> [Objectif de la tâche]: Recopiez fidèlement le passage de l'article sur la grippe aviaire en Turquie qui va de « Le laboratoire national » jusqu'à « un état grave. » inclus.

> [Texte à analyser]:
━━━━━━━━━━━━━━━━

L'infection est "circonscrite dans une province", placée sous quarantaine, et "il n'y a pas de panique superflue à avoir", a déclaré à la presse Fadéla Chaïb, porte-parole de l'OMS à Genève. Les autorités turques ont recensé six foyers avérés ou suspects dans les élevages de volailles de la région, alors que la maladie avait été éradiquée en décembre après une première contamination de volatiles dans l'ouest du pays. Une fille âgée de 11 ans est morte tôt vendredi. Il s'agit du troisième décès imputé à la grippe aviaire en Turquie, où semblent tomber les premières victimes humaines de la maladie hors d'Asie du sud-est. Les trois enfants, décédés en l'espace de cinq jours, sont membres de la même fratrie.
Le laboratoire national d'Ankara a établi qu'ils étaient porteurs d'un virus de grippe aviaire de la famille H5, de même que d'autres personnes hospitalisées à Van. Il reste à vérifier s'il s'agit bien de la souche asiatique du virus H5N1, celle qui a tué 74 personnes et des millions de volailles en Asie du sud-est depuis 2003. Des échantillons ont été envoyés dans un laboratoire londonien du réseau OMS, pour des analyses plus poussées dont les résultats sont attendus la semaine prochaine. Vingt-six personnes, selon les autorités turques, étaient traitées vendredi à l'hôpital de Van pour des symptômes semblables à ceux de la grippe aviaire. Trois d'entre elles étaient dans un état grave.

━━━━━━━━━━━━━━━━

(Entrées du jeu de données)
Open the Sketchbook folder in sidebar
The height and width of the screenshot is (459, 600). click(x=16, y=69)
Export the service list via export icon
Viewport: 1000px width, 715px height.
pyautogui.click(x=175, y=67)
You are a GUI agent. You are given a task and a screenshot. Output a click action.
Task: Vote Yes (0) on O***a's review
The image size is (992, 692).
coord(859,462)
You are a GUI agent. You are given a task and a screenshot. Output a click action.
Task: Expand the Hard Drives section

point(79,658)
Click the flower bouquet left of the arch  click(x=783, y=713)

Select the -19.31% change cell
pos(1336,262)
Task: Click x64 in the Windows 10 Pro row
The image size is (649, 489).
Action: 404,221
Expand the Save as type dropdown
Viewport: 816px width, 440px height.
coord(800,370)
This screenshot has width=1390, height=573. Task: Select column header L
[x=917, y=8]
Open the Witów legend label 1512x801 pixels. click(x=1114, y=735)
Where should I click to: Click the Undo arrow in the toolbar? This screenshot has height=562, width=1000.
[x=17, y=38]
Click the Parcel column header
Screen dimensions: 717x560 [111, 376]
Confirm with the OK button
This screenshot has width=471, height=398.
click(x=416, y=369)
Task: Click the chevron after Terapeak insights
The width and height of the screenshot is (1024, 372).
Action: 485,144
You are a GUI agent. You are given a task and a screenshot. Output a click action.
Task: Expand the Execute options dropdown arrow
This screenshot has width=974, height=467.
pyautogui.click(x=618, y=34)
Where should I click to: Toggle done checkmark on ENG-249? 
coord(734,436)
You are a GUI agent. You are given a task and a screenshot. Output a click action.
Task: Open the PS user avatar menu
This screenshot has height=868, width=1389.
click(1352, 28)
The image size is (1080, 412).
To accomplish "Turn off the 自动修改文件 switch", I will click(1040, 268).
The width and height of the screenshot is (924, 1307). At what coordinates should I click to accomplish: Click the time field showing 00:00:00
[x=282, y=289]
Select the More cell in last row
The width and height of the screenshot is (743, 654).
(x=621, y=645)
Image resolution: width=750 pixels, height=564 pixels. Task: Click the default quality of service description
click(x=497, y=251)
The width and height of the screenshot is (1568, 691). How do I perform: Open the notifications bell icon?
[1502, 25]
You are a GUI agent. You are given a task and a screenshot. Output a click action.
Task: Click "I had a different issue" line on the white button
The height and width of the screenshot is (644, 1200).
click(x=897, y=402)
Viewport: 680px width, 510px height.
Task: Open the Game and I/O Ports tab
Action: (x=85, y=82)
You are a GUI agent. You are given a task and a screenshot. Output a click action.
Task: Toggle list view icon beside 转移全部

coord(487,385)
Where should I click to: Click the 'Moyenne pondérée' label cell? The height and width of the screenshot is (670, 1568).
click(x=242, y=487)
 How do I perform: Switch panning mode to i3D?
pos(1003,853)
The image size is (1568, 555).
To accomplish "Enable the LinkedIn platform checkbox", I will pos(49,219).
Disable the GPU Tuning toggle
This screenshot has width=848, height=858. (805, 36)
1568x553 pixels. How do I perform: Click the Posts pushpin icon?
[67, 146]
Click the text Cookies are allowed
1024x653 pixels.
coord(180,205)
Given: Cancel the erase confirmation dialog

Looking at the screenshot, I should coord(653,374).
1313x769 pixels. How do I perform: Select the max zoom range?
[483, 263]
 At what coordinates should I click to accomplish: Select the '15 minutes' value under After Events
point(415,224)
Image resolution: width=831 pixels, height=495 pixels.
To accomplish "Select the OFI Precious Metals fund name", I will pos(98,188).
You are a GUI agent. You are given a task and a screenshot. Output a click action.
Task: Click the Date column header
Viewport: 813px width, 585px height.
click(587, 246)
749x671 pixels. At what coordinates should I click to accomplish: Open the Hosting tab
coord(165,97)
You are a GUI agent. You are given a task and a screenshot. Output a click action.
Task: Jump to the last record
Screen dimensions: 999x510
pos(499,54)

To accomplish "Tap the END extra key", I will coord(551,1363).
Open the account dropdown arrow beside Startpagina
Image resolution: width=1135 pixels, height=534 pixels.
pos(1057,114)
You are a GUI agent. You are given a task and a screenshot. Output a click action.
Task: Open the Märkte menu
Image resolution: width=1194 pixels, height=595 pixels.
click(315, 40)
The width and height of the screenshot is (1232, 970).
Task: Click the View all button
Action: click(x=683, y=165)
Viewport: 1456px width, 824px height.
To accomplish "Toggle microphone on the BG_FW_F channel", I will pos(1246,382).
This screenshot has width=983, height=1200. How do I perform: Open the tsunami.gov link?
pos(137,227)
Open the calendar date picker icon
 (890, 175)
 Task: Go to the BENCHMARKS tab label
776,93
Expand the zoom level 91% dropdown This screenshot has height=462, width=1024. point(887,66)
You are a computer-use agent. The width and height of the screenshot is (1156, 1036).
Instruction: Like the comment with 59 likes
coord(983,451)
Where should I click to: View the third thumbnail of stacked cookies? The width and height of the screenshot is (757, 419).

━━━━━━━━━━━━━━━━

> [Réponse attendue]:
Le laboratoire national d'Ankara a établi qu'ils étaient porteurs d'un virus de grippe aviaire de la famille H5, de même que d'autres personnes hospitalisées à Van. Il reste à vérifier s'il s'agit bien de la souche asiatique du virus H5N1, celle qui a tué 74 personnes et des millions de volailles en Asie du sud-est depuis 2003. Des échantillons ont été envoyés dans un laboratoire londonien du réseau OMS, pour des analyses plus poussées dont les résultats sont attendus la semaine prochaine. Vingt-six personnes, selon les autorités turques, étaient traitées vendredi à l'hôpital de Van pour des symptômes semblables à ceux de la grippe aviaire. Trois d'entre elles étaient dans un état grave.